Records drawn from a dataset
- - -

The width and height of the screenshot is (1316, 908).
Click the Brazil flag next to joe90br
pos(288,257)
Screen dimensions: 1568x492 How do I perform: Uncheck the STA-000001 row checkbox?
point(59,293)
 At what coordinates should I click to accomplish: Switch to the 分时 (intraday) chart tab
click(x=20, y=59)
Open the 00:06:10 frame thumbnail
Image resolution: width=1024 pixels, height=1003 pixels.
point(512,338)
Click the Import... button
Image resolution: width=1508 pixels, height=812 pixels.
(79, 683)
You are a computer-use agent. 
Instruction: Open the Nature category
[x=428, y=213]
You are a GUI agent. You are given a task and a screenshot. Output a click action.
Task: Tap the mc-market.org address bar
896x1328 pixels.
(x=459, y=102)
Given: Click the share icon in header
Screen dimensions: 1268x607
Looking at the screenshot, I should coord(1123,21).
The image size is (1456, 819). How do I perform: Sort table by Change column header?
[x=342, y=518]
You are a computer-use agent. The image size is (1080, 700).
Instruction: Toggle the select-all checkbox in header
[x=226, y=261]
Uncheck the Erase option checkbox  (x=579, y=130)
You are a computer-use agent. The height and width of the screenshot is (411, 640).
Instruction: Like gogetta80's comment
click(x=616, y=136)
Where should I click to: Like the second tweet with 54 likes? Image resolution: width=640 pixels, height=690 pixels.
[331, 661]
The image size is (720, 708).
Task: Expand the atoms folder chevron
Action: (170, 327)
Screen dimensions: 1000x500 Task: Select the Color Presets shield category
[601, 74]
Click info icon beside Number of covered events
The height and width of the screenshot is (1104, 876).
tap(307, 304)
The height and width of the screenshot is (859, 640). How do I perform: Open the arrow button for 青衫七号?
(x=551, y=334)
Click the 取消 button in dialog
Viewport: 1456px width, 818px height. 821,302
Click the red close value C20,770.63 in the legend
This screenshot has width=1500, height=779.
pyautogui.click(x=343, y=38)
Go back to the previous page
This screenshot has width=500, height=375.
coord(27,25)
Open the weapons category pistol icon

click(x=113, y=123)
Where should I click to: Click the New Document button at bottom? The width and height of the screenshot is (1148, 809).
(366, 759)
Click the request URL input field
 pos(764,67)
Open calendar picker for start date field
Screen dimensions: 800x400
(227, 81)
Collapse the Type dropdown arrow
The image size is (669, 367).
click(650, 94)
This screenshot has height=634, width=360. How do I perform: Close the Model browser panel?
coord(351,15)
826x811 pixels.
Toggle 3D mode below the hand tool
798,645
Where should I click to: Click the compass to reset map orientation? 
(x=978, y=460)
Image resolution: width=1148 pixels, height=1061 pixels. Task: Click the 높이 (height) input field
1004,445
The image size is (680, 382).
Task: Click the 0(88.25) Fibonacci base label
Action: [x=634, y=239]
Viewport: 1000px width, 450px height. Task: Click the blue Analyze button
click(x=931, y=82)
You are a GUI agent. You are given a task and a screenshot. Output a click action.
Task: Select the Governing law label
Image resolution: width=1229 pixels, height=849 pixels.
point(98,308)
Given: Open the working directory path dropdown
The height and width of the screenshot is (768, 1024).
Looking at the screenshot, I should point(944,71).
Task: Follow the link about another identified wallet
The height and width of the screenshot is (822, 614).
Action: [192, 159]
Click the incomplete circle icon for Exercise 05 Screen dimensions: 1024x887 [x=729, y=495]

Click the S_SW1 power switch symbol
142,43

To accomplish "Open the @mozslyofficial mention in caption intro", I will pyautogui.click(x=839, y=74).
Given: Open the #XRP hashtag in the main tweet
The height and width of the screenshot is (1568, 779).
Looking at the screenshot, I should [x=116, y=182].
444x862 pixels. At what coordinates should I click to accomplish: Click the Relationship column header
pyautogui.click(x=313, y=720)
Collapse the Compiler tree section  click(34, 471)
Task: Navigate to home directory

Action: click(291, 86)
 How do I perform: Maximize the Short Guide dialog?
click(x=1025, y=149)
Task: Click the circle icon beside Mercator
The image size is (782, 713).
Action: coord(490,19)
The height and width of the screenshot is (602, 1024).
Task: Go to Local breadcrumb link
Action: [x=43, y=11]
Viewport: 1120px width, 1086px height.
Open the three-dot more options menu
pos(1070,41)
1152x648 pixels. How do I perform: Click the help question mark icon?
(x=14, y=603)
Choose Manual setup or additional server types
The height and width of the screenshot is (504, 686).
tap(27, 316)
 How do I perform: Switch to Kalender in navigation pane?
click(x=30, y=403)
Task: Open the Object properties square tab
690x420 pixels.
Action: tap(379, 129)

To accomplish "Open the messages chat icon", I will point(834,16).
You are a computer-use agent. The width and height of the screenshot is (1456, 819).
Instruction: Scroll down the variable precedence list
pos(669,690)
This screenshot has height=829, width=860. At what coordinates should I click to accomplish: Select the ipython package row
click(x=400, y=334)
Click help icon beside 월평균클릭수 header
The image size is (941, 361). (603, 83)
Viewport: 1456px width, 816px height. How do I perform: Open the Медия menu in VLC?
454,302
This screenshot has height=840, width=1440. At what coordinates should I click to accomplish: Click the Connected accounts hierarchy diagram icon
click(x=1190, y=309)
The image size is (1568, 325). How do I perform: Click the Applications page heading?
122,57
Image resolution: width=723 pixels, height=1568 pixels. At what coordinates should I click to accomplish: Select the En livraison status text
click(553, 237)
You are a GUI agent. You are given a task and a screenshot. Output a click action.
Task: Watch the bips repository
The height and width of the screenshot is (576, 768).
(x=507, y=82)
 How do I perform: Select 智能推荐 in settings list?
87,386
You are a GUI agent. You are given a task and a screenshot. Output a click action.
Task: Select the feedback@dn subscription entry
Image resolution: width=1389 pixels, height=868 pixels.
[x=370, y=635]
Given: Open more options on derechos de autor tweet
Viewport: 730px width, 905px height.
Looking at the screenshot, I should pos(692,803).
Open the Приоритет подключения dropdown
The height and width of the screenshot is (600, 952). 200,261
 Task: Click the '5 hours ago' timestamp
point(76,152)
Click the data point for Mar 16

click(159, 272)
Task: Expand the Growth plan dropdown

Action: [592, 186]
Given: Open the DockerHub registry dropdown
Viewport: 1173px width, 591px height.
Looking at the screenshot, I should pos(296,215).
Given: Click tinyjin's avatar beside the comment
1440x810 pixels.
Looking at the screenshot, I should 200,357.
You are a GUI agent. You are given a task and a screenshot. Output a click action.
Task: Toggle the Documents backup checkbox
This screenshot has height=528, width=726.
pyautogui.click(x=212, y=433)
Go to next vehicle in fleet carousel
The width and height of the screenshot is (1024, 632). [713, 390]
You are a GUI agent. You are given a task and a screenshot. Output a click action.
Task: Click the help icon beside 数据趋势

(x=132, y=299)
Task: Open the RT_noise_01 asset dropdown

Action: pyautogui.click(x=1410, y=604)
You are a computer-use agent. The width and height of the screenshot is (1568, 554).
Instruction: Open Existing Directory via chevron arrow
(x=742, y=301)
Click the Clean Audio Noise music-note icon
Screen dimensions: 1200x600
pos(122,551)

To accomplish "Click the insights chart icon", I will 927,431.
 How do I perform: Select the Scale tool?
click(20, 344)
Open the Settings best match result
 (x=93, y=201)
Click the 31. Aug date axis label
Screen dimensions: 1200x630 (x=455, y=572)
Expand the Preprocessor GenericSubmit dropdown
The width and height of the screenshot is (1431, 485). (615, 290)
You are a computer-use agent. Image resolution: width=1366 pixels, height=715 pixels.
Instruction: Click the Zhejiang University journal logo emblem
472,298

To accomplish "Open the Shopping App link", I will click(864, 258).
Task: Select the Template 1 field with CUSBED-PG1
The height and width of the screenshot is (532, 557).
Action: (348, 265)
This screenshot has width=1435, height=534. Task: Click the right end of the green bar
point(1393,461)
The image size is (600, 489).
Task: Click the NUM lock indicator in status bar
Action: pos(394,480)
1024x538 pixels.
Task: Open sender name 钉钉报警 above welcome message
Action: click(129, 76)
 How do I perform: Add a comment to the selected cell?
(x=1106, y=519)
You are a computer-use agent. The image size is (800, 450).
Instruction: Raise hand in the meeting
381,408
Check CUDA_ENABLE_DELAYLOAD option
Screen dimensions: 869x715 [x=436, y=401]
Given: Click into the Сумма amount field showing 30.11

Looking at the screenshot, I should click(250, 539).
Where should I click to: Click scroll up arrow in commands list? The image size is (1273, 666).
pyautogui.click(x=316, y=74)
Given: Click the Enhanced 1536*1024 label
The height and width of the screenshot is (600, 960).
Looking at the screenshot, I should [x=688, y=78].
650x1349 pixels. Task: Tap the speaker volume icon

- - -

Take the lines above from the one containing "Choose Manual setup" down to the one containing "Task: Open the Object properties square tab", and transcribe them exactly, both ends included.

Choose Manual setup or additional server types
The height and width of the screenshot is (504, 686).
tap(27, 316)
 How do I perform: Switch to Kalender in navigation pane?
click(x=30, y=403)
Task: Open the Object properties square tab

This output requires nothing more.